The softness of the Bank of England has deprived the British pound of solid ground. Despite the first increase in the REPO rate over the last 10 years, the sterling has been marked by the worst daily dynamics since the referendum on the membership of the United Kingdom in the EU. The blame for all the decline can be attributed to the November meeting minutes of the MPC where it said that the tightening of the BoE’s monetary policy can be faster than waiting for the futures market. If the Central Bank is satisfied with its testimony, the next increase in the REPO rate by 25 basis points will occur in November 2018.
For a long time, the hints of BoE representatives kept the sterling afloat. It initially seemed that the regulator is not going to give up the old practice. Unlike their colleagues from the ECB or the Bank of Japan, the BoE is pursuing the exact opposite goals. If Frankfurt and Tokyo are concerned about the inability of inflation to reach the target of 2%, then in the United Kingdom consumer prices not only exceeded it, but also climbed to the upper boundary of the predicted BoE range. The further growth of the indicator will undermine the already shaky confidence in the Central Bank so the strong pound is a kind of solution for a lot of their troubles. It leads to a reduction in the cost of imports and a reduction in the cost of production. In other words, it fulfills the role of a safety cushion in the process of CPI growth.
In this respect, the «hawkish» speech of Deputy Governor Ben Broadbent looks like a proof of the theory above. The MPC representative noted that the Bank of England is likely to have at least twice more to raise the REPO rate since the risks of overclocking inflation outweigh the danger of the economy slipping into a recession.

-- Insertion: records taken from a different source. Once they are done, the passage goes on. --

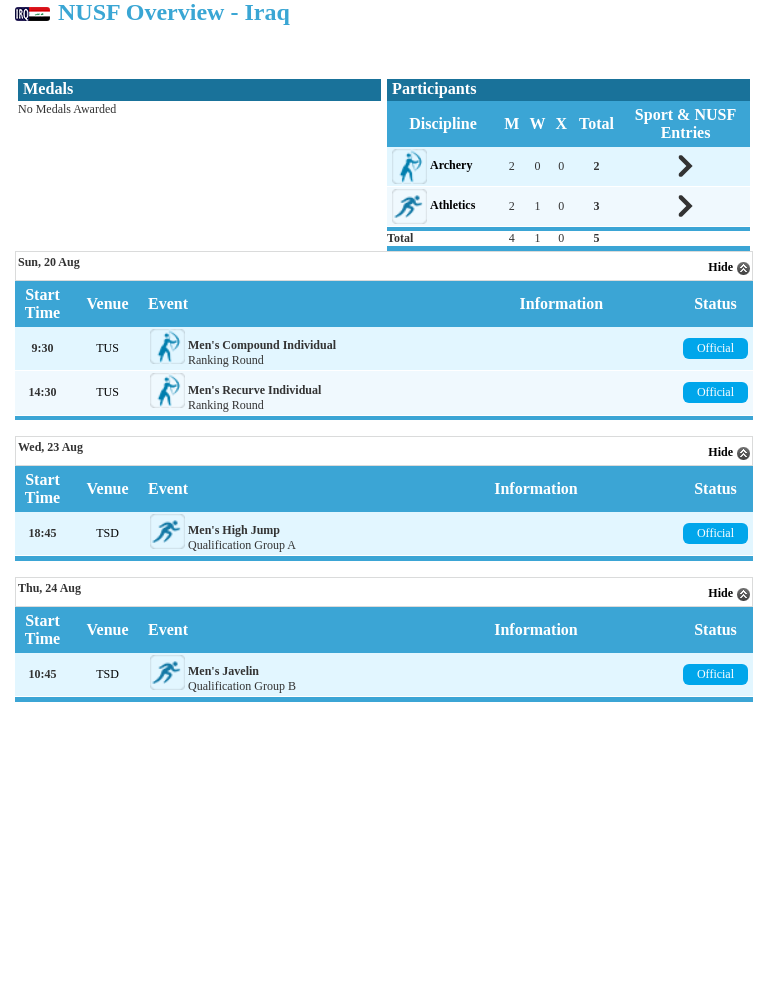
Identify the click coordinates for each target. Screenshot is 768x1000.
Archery (451, 165)
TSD (107, 533)
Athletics (452, 205)
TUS (107, 348)
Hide (729, 267)
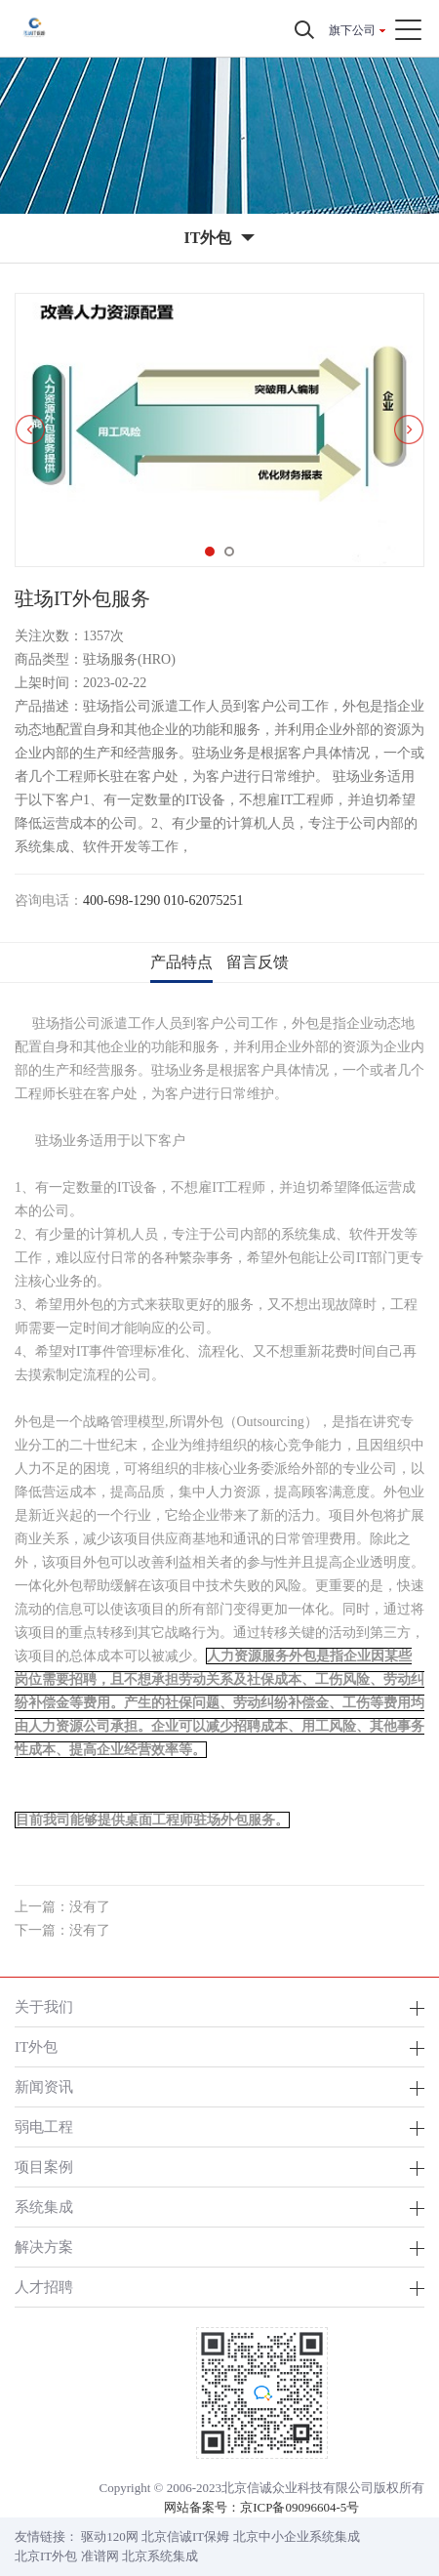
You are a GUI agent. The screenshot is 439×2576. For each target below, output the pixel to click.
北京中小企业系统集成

However, Broadbent believes that GDP growth in the coming years will remain sluggish due to the fact that productivity is unlikely to recover to pre-crisis levels while employment growth will not be as fast as in recent years.
Thus, the fate of the pound depends on macroeconomic statistics and political risks. If the indicators signal an improvement in the health of the economy of the United Kingdom, the expectations of the futures market on the monetary restriction of BoE will begin to shift for the first half of 2018. This will support the bulls of the GBP / USD and vice versa. What’s important will be the progress of the negotiations on Brexit. The next round of talks is scheduled for November 9. The first factor could be tested after the release of important statistics on business activity in Britain and the US labor market. While the US dollar was actively advancing on the G10 currencies, the sterling remained stable against the backdrop of growth in Britain’s purchasing managers index for the services sector to the highest mark in the last six months. The dynamics of PMI gives us hope that GDP growth in the 4th quarter will be better than in the previous three.
Dynamics of business activity in Britain
Source: Trading Economics.
Technically, a breakthrough in the lower limit of the upward long-term trading channel will increase the risk of GBP / USD falling to 1.28 and 1.26. On the contrary, the return of sterling to the range of $ 1.31-1.332 will contribute to the development of consolidation.